Being 28 and having gone to graduate school, she realzed her work experience would be similar to that of a typical full-time MBA student. But after looking at full-time programs on both coasts, she realized they weren’t a fit for her.
“Those students were often still in exploratory mode where I knew I wanted certain things in my future. I thought I might find similar clarity among the students in an executive MBA program. Also, I didn’t want to lose more time out of the workforce. With the clean tech space moving so fast in the Bay Area, I thought it might look totally different if I left and came back,” she explains.
Reaching out to other PG&E employees who had gone through Wharton’s MBA Program for Executives in San Francisco, she saw how excited they were about their experience. “They talked about how good the professors were, the rigor of the curriculum, and how tight-knit their class was. I decided to sit in on a class and immediately felt the camaraderie that you’d expect in a full-time program. It was a fuller experience than I had expected,” she says.
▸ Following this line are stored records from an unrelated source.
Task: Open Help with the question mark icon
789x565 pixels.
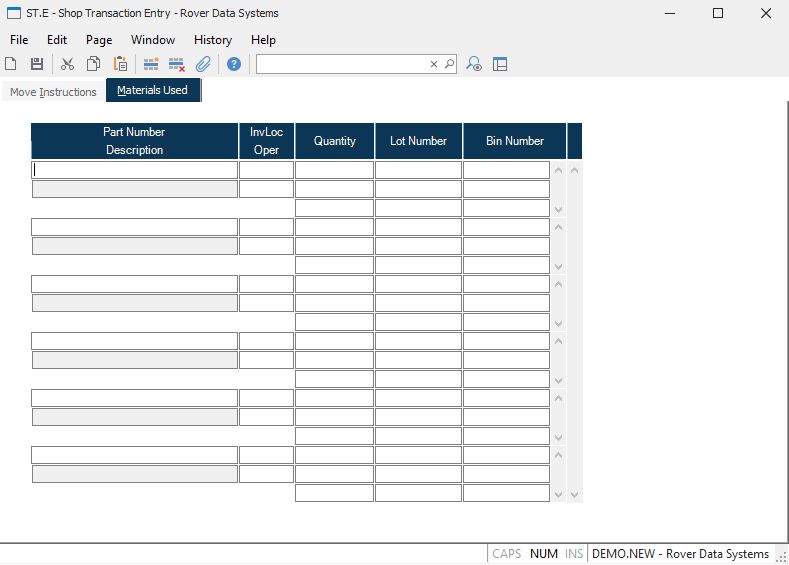Action: point(234,64)
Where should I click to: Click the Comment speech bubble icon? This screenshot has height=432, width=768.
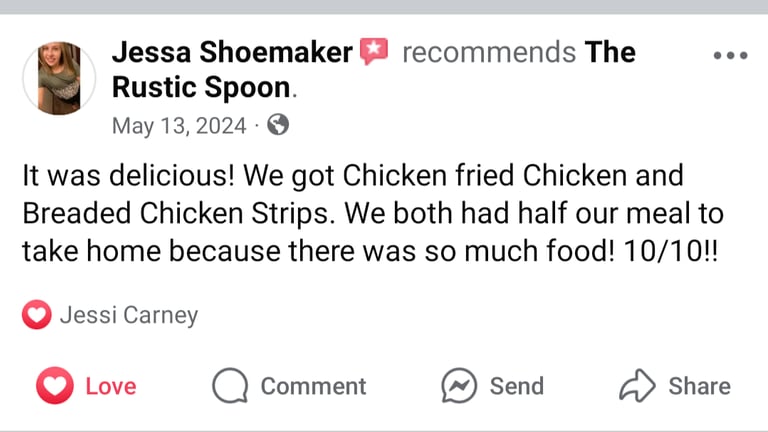[230, 386]
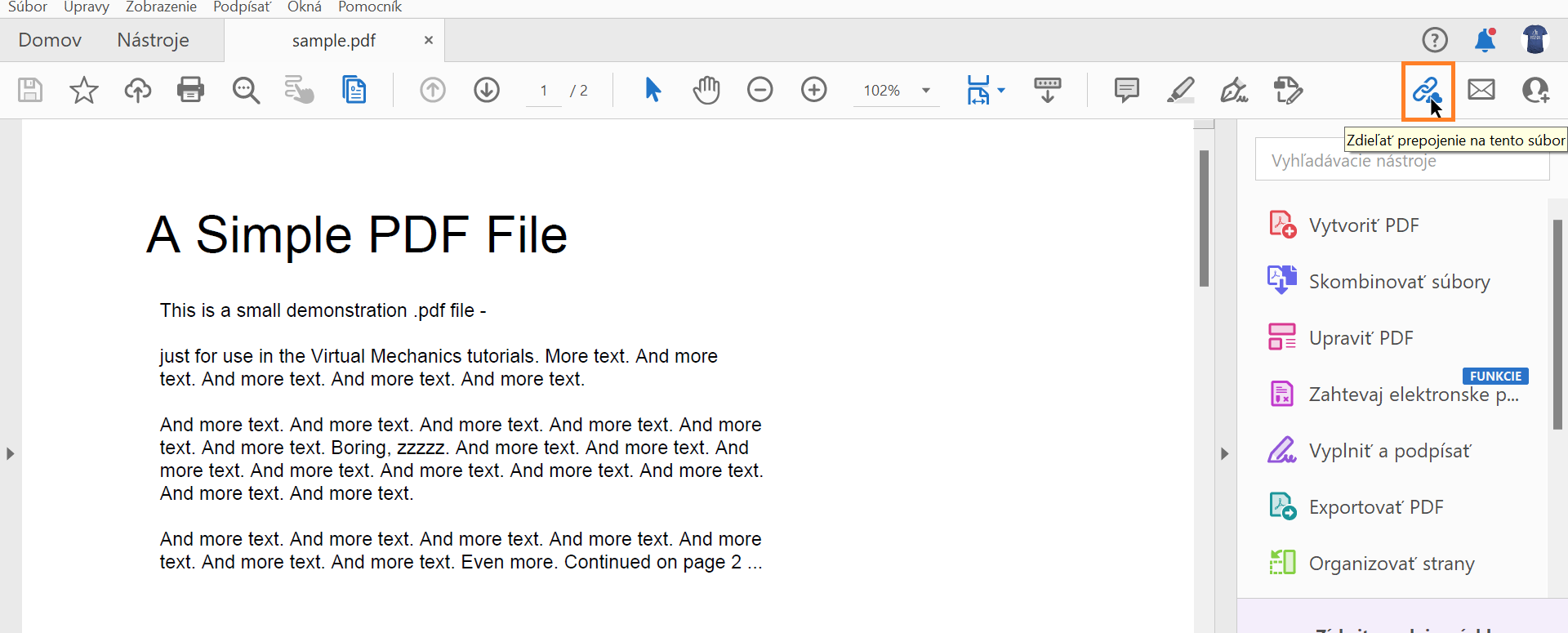Send file by email envelope icon
This screenshot has height=633, width=1568.
pyautogui.click(x=1481, y=89)
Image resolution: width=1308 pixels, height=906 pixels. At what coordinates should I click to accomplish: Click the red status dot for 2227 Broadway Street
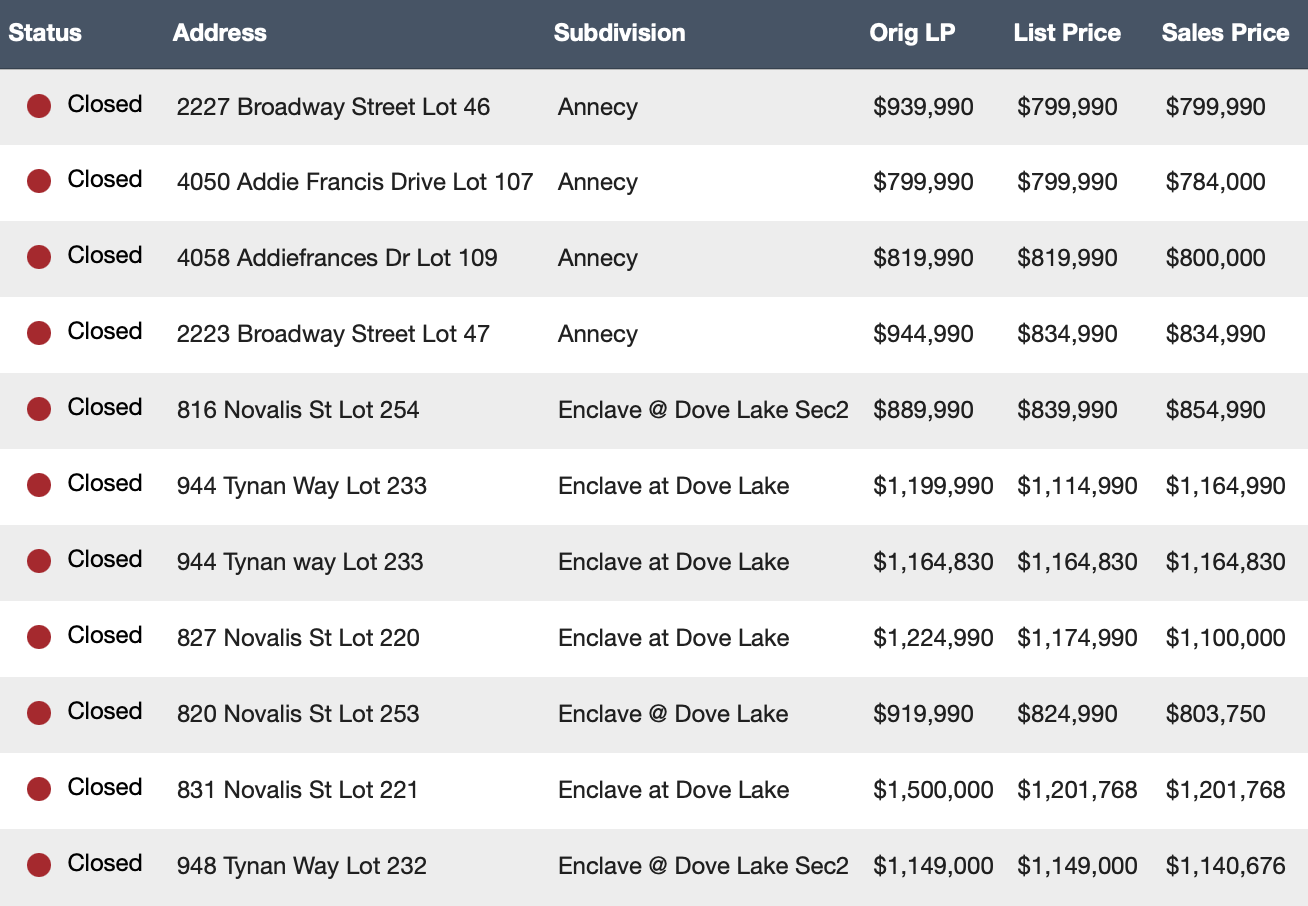click(x=39, y=106)
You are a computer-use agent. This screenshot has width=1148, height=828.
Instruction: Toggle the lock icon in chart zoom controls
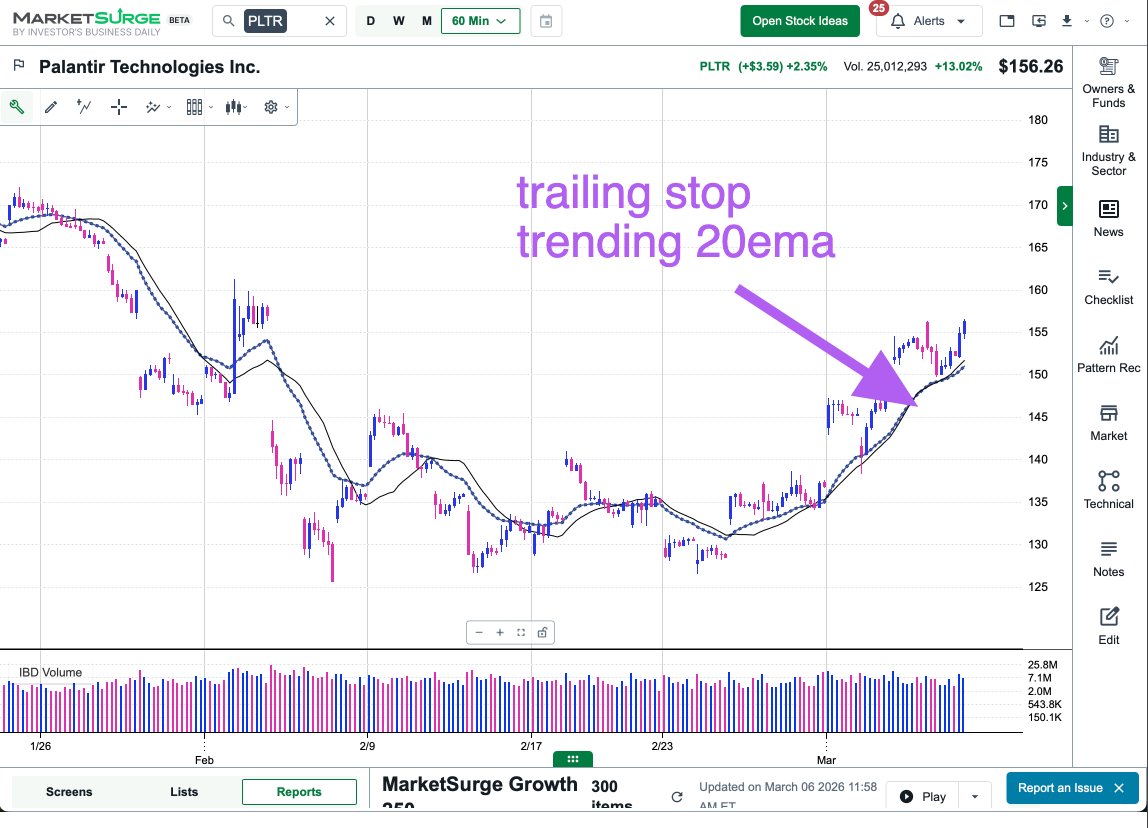(542, 632)
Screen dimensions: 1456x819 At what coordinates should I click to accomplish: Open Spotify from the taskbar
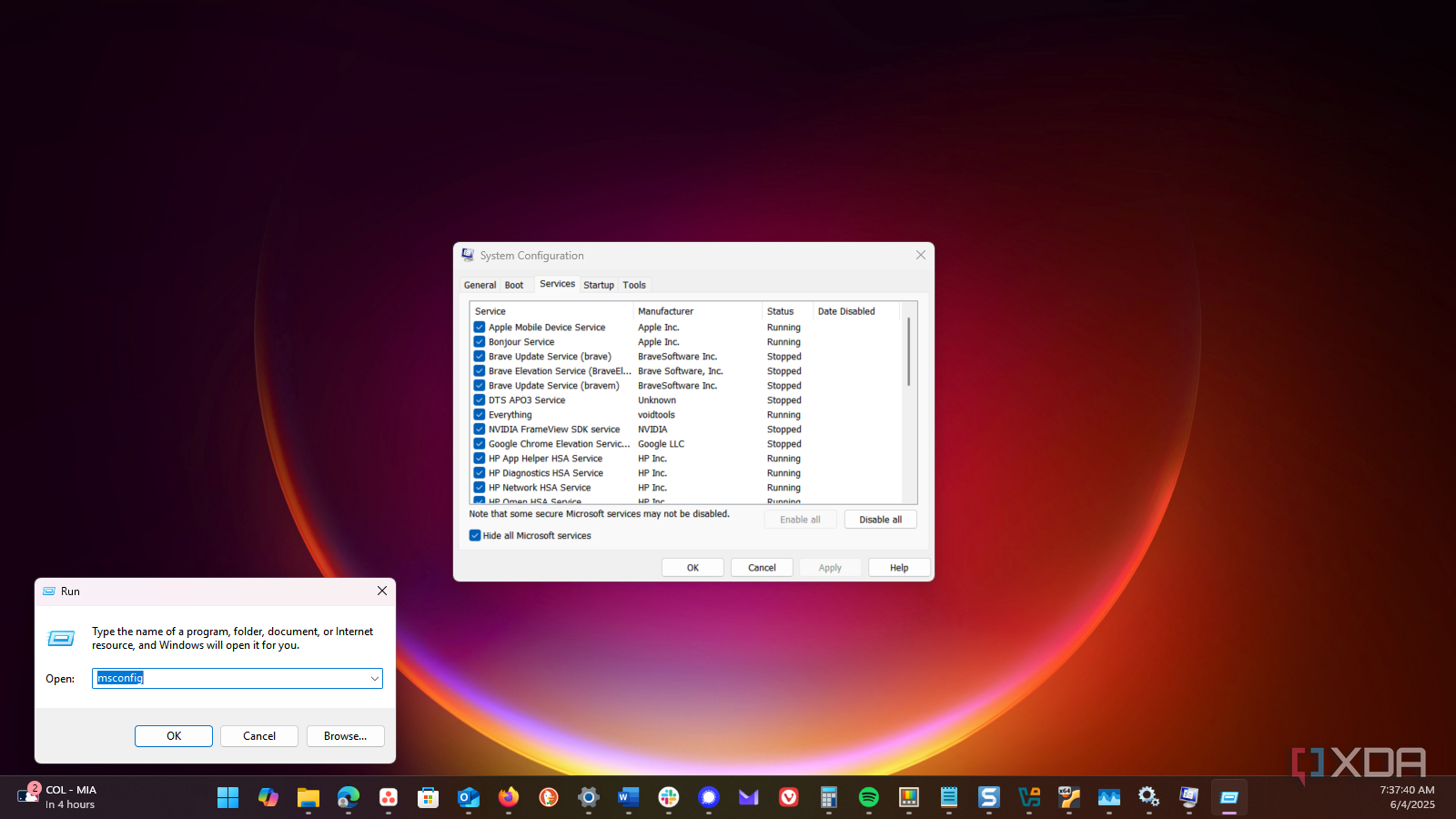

Medvitz applied to the Wharton EMBA program in San Francisco and was accepted as a “Fellows,” which is a category of students who have fewer than eight years of work experience, but are sponsored by their employers and demonstrate outstanding promise for advancement in a managerial career.
Currently a first-year student, she says she has no regrets about her decision. “I sometimes wonder what life might be like in a full-time program and I got a glimpse of that when my class recently spent a weekend at Wharton’s Philadelphia campus. I realized that at this point I don’t need things like career fairs. My classmates and I are all so passionate about helping each other in our careers that we network in a different way. As for being on a big campus, I thought I might miss that, but I realized that we love our own campus community in San Francisco even more.”
While she was a bit nervous about being less experienced than most of her classmates, Medvitz says that everyone has been “amazing. They share their experiences and connections and are so supportive.”
Medvitz described herself as pleasantly “shocked” at the professional diversity in her class. “The breadth of experiences is huge. We have everyone from entrepreneurs at startups and those recently acquired by big businesses to people in more traditional institutions. The range truly represents the West Coast and it’s awesome,” she says.
Medvitz, who was recently promoted to senior product manager, describes her experience so far as “priceless.” She says, “I was prepared to spend my own money for the entire tuition. Having the support and network of such intelligent, ambitious, positive people is invaluable. And I’m finally seeing all of the things that I can do. Not just in building my own abilities, but also what the possibilities are that might be open for me and what I can create for myself. Thanks to Wharton, I’m quickly realizing that they’re limitless.”